Musk welcomed the decision, posting on X, “Freedom of speech is worth fighting for.”
The case before the tribunal, which reviews bureaucrats’ administrative decisions, had been brought by X and was running in parallel with the Federal Court case.
Inman Grant, a former Twitter employee, said cost was a factor in her decision to “consolidate” her commission’s legal action against X.
“The real questions that I want tested through an independent merits review will be done at the AAT and it didn’t make sense for me to be fighting a battle on two fronts when, let’s face it, the war is going to be much longer and more extended” than originally thought, Inman Grant told Australian Broadcasting Corp.
Inman Grant also revealed that her legal action against X had led to online attacks against her and her family including the malicious release online of personal or identifying information without the subject’s permission, known as doxxing.
She blamed Musk for the attacks.
“He issued a dog whistle to 181 million users around the globe which resulted in death threats directed at me, which resulted in doxxing of my family members, including my three children,” Inman Grant said.
“So I think with great power comes great responsibility and exercising that restraint, in terms of targeting a regulator who is here to protect the citizens of Australia, is really beyond the pale. But it’s not surprising, given that we’ve seen him litigate and target and personally tarnish NGOs, academics and other researchers that dare to criticise the safety of the X platform,” she added.
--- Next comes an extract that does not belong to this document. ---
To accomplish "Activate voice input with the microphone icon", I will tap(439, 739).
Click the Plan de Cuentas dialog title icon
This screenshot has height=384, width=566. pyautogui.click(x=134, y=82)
Communications Minister Michelle Rowland backed Inman Grant’s decision to take X to the Federal Court and her decision to drop the case.
“The government backs our regulators and we back the eSafety Commissioner, particularly in light of the reprehensible threats to her physical safety and the threats to her family in the course of doing her job,” Rowland told Parliament.
X was alone among social media platforms in refusing eSafety’s order to take down video of a 16-year-old stabbing an Assyrian Orthodox bishop in a Sydney church on April 15 as a service was being streamed online.
While Meta, Microsoft, Google, Snap, TikTok, Reddit and Telegram removed the video, X would only go as far as geoblocking Australian X users.
The commission went to the Australian Federal Court to enforce a global ban on the video being shared.
Musk has used his personal X account to accuse Australia interfering with free speech and to deride Inman Grant as the “Australian censorship commissar.”
Australian Prime Minister Anthony Albanese branded Musk an “arrogant billionaire,” who considered himself above the law and was out of touch with the public.
But eSafety suffered a loss in the court on May 13 when a judge withdrew an injunction that required the San Francisco-based company to hide the content globally. Justice Geoffrey Kennett found the global ban was not a reasonable requirement to place on the platform.
“This case has raised important questions on how legal powers can be used to threaten global censorship of speech, and we are heartened to see that freedom of speech has prevailed,” X posted Wednesday after the case was dropped.
Inman Grant said her commission had another five legal cases against X, including over the platform’s failure to reveal how it was combating child sexual abuse material.